### [Work instructions]
Repeat exactly the opening lines of the records, ending with the line that contains "Given: Click the left".

:::

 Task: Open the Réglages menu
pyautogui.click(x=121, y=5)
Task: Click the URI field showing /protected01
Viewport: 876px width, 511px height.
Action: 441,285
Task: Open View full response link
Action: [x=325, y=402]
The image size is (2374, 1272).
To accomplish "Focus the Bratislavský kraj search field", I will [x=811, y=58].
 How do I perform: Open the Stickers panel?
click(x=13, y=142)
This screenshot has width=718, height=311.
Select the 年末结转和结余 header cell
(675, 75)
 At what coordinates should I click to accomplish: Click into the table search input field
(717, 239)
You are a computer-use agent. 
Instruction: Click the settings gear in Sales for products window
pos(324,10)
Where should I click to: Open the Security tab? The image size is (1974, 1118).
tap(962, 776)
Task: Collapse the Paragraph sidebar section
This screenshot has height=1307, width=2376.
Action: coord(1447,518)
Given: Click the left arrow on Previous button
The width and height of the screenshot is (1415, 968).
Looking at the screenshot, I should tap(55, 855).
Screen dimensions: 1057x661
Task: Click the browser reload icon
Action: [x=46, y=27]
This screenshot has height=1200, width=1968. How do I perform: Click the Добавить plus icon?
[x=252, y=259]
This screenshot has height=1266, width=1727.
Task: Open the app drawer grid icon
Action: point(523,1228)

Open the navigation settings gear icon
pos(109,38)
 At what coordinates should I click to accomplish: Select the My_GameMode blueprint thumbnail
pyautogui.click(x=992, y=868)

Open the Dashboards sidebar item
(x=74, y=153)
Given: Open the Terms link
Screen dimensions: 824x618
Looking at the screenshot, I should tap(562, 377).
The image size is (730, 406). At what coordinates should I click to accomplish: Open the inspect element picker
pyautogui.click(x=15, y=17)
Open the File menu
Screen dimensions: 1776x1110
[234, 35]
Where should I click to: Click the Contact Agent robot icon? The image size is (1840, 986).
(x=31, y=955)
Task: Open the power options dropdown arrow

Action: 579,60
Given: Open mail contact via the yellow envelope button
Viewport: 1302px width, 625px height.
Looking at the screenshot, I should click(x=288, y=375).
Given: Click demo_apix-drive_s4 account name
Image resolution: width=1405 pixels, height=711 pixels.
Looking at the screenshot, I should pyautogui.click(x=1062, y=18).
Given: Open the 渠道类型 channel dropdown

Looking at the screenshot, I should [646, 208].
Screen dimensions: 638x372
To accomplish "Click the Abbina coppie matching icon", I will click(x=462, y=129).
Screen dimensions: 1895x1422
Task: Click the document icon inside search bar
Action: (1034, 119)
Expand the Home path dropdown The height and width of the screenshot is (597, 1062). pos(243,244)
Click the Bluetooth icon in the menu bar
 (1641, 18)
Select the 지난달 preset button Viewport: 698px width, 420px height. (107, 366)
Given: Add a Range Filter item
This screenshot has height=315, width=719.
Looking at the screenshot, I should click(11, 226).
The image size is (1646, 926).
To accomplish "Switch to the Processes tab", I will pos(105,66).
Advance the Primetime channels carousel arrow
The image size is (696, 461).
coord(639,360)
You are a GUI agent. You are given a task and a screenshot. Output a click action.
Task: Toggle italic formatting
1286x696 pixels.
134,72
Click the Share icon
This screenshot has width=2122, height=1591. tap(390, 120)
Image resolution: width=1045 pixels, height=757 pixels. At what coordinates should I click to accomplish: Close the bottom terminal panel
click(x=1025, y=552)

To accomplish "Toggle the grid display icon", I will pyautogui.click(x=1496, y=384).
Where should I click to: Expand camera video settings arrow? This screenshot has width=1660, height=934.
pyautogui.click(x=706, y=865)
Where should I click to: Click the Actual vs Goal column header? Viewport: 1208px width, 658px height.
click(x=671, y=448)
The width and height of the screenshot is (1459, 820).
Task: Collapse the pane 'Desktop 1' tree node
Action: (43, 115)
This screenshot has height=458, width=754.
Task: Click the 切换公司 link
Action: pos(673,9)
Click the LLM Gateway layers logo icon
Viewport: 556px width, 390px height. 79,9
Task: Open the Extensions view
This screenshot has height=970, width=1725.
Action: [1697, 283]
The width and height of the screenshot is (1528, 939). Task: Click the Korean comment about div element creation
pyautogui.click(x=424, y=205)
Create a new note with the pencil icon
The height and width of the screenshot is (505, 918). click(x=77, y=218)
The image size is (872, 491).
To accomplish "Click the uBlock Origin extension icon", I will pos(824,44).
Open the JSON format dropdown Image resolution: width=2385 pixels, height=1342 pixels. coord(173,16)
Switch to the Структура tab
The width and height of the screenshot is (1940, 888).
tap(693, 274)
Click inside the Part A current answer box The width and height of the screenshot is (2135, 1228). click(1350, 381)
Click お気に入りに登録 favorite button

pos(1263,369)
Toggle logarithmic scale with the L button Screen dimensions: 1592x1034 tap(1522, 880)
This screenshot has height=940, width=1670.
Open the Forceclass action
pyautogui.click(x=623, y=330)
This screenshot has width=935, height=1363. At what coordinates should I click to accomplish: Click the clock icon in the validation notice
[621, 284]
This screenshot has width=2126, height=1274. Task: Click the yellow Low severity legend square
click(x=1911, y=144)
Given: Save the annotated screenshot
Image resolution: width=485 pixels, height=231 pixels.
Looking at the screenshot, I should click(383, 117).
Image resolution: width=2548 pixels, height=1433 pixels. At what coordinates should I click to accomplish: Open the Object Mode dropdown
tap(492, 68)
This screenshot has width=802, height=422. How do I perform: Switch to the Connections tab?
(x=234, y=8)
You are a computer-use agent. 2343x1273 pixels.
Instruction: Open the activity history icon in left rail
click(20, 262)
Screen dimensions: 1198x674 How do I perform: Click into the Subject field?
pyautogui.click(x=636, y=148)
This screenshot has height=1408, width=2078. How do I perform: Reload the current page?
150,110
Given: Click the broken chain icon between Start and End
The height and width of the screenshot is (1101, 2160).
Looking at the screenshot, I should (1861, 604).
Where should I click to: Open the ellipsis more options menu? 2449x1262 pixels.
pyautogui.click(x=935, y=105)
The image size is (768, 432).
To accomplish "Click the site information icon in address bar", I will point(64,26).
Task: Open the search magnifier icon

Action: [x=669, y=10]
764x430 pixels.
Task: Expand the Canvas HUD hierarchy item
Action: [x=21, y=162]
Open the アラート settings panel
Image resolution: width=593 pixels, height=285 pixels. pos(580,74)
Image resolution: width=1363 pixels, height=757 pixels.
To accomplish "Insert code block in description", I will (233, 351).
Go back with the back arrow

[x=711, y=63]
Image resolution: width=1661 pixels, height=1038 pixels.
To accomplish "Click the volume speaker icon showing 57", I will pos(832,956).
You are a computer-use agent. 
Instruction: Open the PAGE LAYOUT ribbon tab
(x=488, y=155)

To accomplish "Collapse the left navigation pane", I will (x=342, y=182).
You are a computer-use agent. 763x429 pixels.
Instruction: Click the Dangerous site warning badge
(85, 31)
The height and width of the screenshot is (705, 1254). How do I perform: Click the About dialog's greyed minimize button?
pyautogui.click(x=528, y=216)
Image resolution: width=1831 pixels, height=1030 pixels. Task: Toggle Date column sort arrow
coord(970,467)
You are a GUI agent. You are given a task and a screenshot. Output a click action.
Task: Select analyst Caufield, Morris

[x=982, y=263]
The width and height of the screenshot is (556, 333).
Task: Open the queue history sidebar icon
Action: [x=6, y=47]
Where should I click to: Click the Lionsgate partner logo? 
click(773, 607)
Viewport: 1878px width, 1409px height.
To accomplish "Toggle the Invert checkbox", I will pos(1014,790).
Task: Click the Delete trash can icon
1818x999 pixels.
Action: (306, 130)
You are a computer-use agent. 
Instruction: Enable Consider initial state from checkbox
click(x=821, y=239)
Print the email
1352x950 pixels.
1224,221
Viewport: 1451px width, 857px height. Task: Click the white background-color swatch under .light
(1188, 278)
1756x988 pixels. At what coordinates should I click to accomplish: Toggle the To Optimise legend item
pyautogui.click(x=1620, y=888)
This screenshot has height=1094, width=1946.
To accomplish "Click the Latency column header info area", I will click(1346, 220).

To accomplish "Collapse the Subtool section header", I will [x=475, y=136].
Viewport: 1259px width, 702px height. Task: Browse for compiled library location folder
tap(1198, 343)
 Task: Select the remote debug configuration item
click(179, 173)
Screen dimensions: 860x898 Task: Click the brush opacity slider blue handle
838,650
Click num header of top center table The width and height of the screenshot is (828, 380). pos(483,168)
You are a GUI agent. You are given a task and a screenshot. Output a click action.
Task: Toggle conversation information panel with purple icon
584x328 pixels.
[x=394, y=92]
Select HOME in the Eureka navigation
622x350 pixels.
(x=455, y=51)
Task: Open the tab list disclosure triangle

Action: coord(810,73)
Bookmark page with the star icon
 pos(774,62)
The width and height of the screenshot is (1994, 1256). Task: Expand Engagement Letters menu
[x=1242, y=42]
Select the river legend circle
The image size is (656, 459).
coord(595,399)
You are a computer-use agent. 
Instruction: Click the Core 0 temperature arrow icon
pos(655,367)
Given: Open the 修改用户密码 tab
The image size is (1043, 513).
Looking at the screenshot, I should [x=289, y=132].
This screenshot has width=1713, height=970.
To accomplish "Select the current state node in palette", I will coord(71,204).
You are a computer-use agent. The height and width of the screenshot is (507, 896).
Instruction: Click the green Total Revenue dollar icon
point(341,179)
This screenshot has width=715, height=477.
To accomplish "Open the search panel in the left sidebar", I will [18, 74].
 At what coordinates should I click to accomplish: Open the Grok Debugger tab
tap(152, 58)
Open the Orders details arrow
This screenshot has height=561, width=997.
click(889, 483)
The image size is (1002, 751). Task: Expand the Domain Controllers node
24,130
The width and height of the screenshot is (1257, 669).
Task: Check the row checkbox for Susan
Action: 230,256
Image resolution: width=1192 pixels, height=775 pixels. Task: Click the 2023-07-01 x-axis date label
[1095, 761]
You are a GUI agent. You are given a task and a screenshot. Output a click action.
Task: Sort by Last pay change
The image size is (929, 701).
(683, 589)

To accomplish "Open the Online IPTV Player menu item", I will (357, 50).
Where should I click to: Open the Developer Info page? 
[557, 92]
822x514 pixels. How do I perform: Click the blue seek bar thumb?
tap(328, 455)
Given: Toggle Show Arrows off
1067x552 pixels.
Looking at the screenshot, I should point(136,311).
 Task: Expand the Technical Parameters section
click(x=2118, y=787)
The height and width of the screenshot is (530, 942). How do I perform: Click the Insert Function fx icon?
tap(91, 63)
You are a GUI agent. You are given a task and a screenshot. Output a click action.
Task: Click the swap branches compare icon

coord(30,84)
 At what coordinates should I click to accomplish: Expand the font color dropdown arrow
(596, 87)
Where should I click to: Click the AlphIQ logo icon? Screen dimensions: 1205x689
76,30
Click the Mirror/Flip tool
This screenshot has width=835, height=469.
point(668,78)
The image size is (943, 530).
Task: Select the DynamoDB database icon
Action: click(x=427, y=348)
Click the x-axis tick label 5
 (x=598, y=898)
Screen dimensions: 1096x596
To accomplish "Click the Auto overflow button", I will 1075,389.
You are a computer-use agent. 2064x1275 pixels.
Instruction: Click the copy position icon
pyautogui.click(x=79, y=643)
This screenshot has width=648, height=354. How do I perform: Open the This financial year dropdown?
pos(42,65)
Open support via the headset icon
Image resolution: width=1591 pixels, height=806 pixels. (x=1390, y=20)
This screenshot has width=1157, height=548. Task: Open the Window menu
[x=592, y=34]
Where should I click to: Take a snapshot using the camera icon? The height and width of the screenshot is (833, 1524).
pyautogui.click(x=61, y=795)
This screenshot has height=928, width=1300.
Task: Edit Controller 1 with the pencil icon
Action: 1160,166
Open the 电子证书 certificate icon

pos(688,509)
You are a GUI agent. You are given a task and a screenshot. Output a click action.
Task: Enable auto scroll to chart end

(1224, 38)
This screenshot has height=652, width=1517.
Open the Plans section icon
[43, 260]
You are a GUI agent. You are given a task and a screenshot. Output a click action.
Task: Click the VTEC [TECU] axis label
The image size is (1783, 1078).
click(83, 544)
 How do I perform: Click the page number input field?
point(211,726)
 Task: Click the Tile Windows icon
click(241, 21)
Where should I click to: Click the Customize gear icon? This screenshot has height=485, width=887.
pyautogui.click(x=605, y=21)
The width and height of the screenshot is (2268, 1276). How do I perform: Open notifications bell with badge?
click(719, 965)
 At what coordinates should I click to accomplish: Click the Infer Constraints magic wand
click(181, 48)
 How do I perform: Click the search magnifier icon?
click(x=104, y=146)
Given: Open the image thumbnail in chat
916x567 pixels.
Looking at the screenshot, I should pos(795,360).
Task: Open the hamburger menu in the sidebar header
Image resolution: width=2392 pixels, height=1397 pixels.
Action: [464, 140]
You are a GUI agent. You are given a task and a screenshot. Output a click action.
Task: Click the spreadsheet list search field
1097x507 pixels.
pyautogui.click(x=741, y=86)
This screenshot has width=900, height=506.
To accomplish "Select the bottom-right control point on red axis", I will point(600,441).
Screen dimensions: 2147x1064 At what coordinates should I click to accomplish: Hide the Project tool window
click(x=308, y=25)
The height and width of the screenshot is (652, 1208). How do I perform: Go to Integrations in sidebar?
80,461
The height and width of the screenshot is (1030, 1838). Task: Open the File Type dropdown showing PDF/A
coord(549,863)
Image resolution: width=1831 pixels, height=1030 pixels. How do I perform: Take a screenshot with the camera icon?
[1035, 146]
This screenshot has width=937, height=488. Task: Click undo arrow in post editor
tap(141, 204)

:::

### [Exercise output]
 Task: Open the Réglages menu
pyautogui.click(x=121, y=5)
Task: Click the URI field showing /protected01
Viewport: 876px width, 511px height.
Action: 441,285
Task: Open View full response link
Action: [x=325, y=402]
The image size is (2374, 1272).
To accomplish "Focus the Bratislavský kraj search field", I will [x=811, y=58].
 How do I perform: Open the Stickers panel?
click(x=13, y=142)
This screenshot has width=718, height=311.
Select the 年末结转和结余 header cell
(675, 75)
 At what coordinates should I click to accomplish: Click into the table search input field
(717, 239)
You are a computer-use agent. 
Instruction: Click the settings gear in Sales for products window
pos(324,10)
Where should I click to: Open the Security tab? The image size is (1974, 1118).
tap(962, 776)
Task: Collapse the Paragraph sidebar section
This screenshot has height=1307, width=2376.
Action: coord(1447,518)
Given: Click the left arrow on Previous button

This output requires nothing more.